(TASK OBJECTIVE):
Transcribe exactly the entries from the "The image size is (1056, 535)." line to the end, both included, minus pictures.

(MATERIAL TO PROCESS):
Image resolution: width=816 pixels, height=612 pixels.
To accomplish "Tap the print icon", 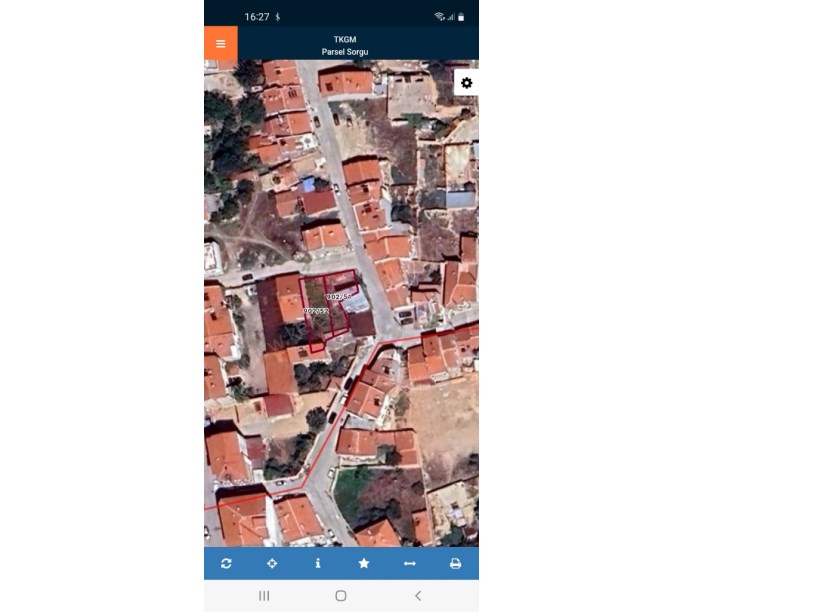I will coord(455,564).
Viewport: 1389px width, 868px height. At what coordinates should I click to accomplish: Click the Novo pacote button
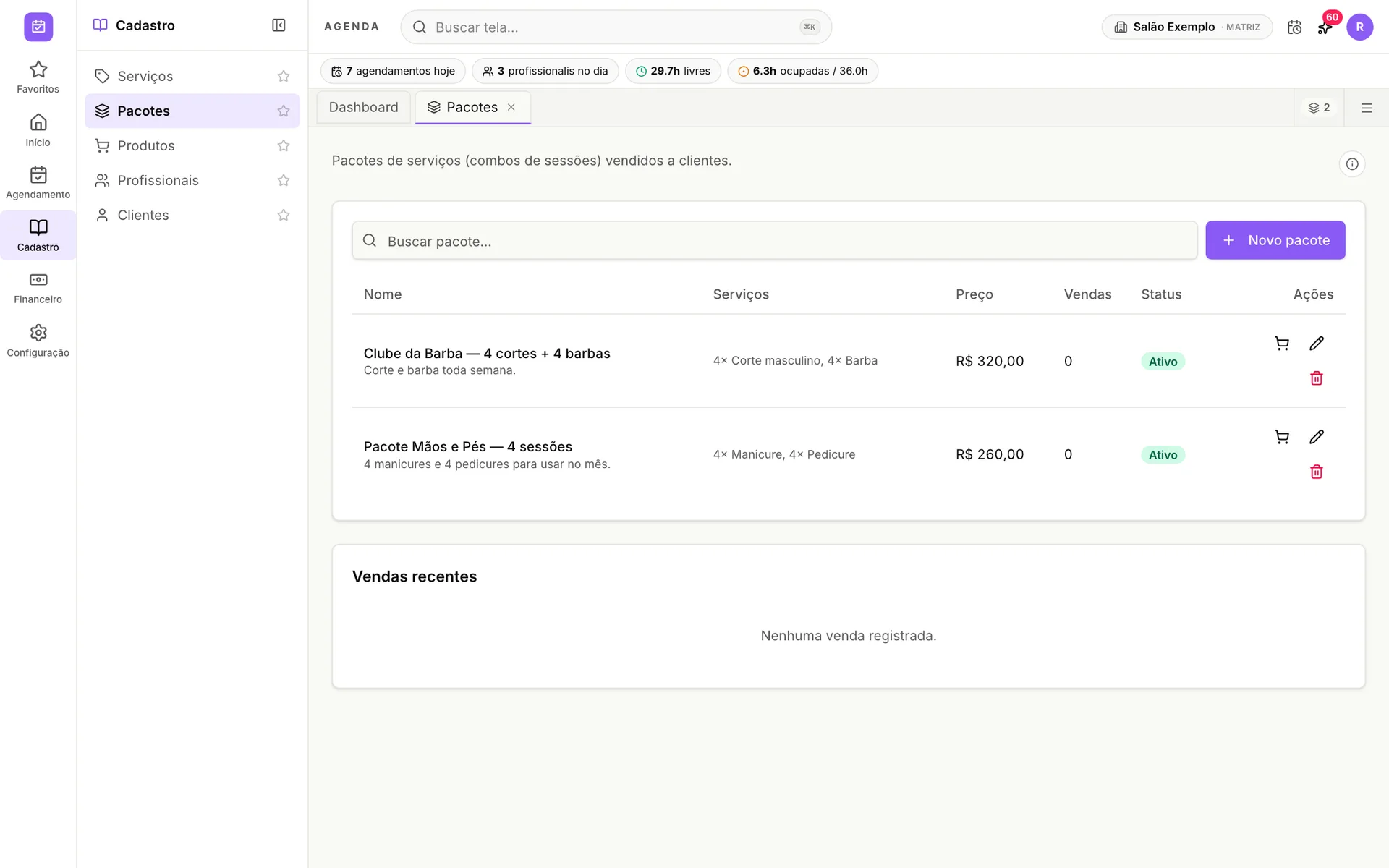tap(1275, 240)
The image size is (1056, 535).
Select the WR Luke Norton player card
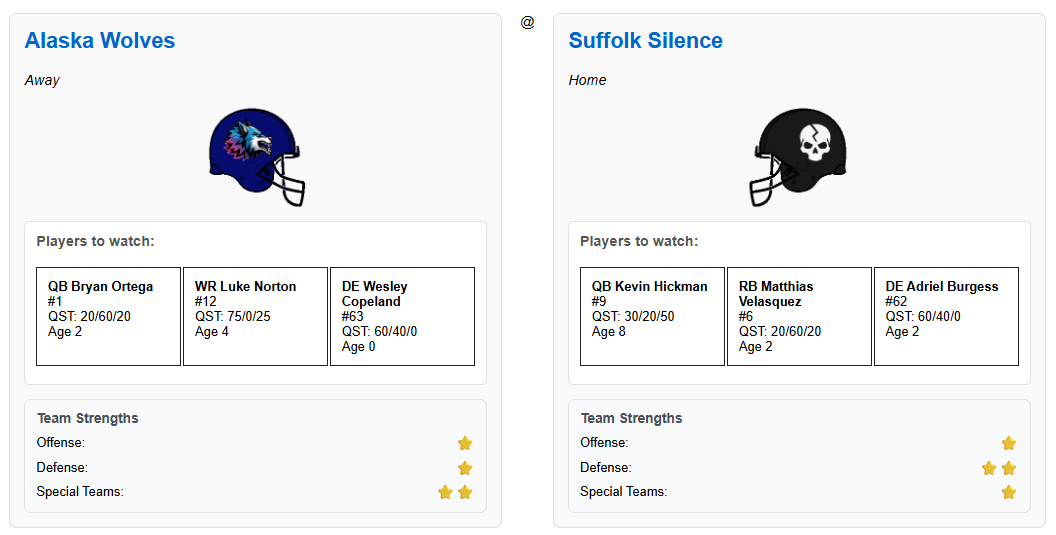(x=255, y=316)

(EXERCISE OUTPUT):
The image size is (1056, 535).
Select the WR Luke Norton player card
(x=255, y=316)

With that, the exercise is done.